Когда мы отступали, то нам часто встречались дезертиры. Наши солдаты в гимнастерках с розовыми петлицами их отлавливали, а потом устраивались показательные суды. Нас всех выстраивали в каре, и кто-то из высоких начальников зачитывал приказ: «Расстрелять! Нужно пять человек в расстрельную команду. Кто смелый, выходи». Каждый стреляет по-разному: кто с первого раза попадет в нужное место, а кто и промахнется. Поэтому и нужно было пять человек - кто-то да попадет.
- И как? Находились желающие?
- Конечно. Всегда находились. Такие показательные расстрелы устраивались часто, и когда отступали и даже когда уже пошли в наступление. Эти расстрелы показывали выбор: или в бой иди или вот так же тебя, как говорится, к стенке поставят.
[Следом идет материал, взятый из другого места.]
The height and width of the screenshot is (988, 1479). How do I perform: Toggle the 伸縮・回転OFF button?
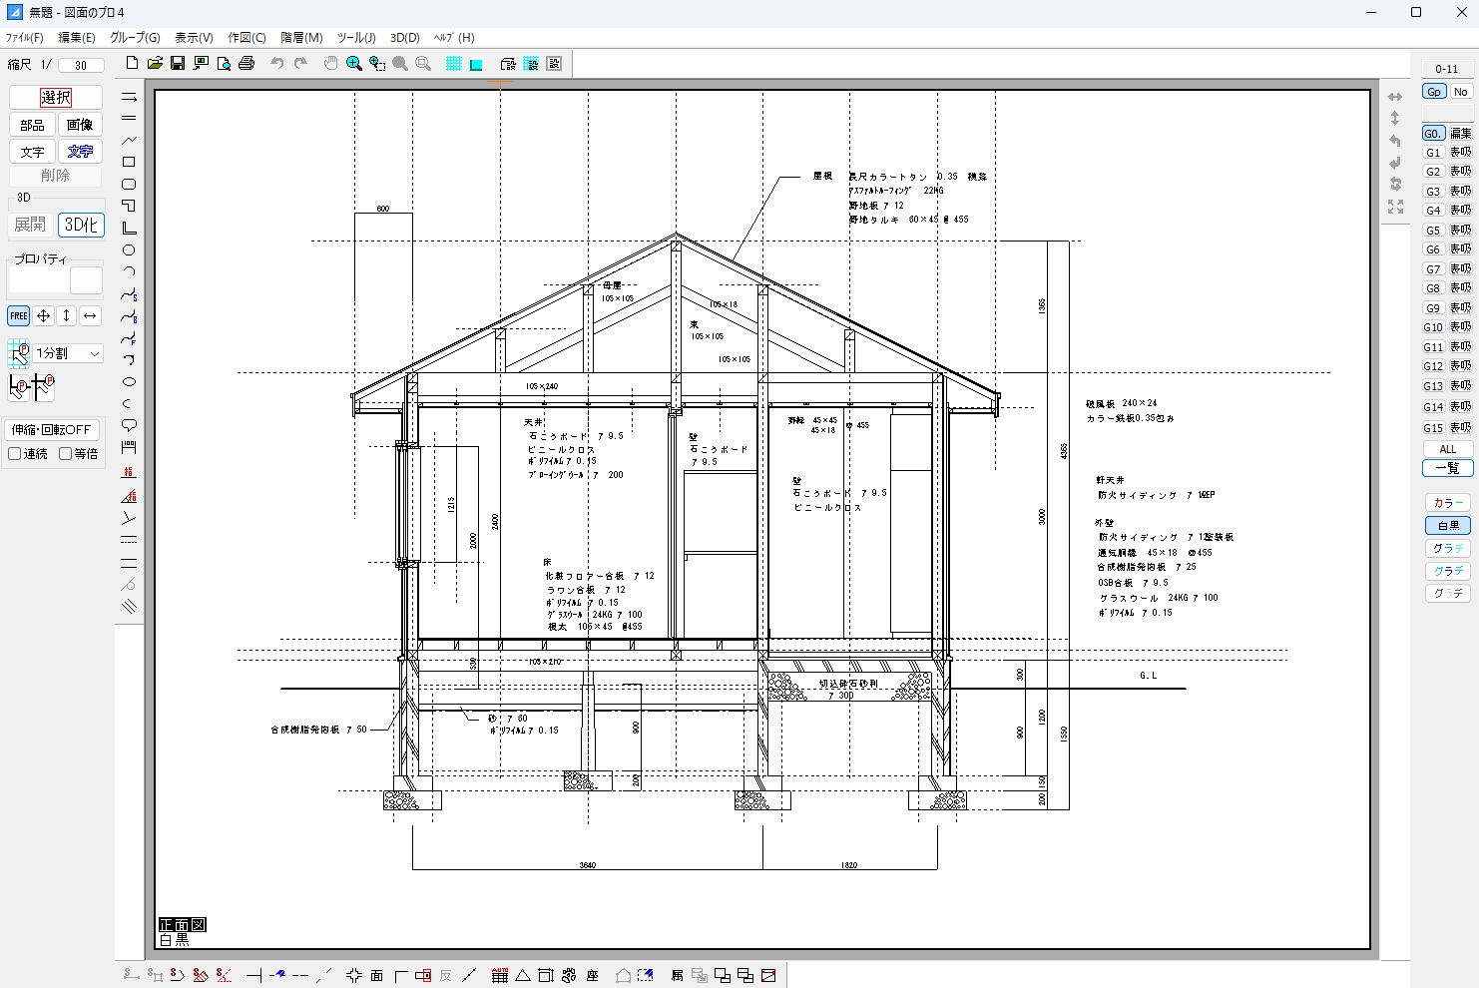coord(52,430)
Позади нас иногда были заградотряды, причем, когда приходил приказ на отступление, первым он приходил именно к ним, а затем, когда они отступили, начинали отходить и мы.
- Расскажите о своем командире Шутове Михаиле Васильевиче.
- Он был жесткий человек, иногда можно было сказать, что и жестокий. Дисциплину держал так, что все его слушались и никто против даже пикнуть не смел. Но я ни разу не видел, чтобы он кого-нибудь бил. Может, конечно, и двинул пару раз кому-нибудь, но при мне такого он точно не позволял.
- Где вы получили танки Т-34?
- В Кубинке, в сорока километрах от Москвы. Туда мы своим ходом дошли на своих «двадцатьшестых».
- Много потеряли танков во время отступления?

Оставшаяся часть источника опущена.